Extracted records
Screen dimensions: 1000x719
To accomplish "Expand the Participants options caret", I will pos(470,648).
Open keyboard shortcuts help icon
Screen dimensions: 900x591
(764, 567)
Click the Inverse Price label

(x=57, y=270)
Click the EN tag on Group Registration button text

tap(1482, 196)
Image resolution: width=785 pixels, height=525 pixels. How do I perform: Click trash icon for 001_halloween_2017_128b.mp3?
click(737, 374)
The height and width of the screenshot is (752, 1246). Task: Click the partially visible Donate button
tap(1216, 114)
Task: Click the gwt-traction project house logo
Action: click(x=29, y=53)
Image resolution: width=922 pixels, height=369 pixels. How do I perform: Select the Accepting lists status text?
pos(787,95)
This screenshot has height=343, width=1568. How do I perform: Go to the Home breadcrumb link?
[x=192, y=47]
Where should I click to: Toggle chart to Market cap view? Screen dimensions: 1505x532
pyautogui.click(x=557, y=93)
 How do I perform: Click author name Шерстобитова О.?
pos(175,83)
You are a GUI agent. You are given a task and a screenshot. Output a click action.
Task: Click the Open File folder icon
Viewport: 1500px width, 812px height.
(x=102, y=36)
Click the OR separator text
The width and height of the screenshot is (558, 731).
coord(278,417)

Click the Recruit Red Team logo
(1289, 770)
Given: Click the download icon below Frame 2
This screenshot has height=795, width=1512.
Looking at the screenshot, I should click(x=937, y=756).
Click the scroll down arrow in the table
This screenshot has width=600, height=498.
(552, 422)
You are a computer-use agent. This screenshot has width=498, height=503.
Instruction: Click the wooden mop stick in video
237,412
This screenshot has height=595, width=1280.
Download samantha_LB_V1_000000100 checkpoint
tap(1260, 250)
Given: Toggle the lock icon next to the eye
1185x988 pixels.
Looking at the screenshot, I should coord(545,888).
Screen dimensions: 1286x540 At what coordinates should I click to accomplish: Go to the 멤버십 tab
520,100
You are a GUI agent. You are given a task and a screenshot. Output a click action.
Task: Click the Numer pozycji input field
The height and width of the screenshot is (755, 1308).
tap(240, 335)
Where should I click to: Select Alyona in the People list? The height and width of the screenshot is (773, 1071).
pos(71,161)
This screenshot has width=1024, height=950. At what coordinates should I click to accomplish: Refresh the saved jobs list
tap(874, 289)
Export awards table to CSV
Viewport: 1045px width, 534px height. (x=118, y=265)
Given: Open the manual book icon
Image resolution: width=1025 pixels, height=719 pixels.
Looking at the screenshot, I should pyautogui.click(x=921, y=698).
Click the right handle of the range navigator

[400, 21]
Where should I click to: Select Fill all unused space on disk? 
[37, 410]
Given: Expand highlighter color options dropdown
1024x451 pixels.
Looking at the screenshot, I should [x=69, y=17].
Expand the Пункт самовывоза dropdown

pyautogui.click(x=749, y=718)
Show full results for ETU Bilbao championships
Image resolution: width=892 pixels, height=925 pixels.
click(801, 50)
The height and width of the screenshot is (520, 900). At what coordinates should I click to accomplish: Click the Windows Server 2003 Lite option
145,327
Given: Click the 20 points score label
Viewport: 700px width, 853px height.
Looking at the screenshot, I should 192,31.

TASK BRIEF: Show all lines from the records above where the word "options" occurs.

EXERCISE RESULT:
To accomplish "Expand the Participants options caret", I will pos(470,648).
Given: Expand highlighter color options dropdown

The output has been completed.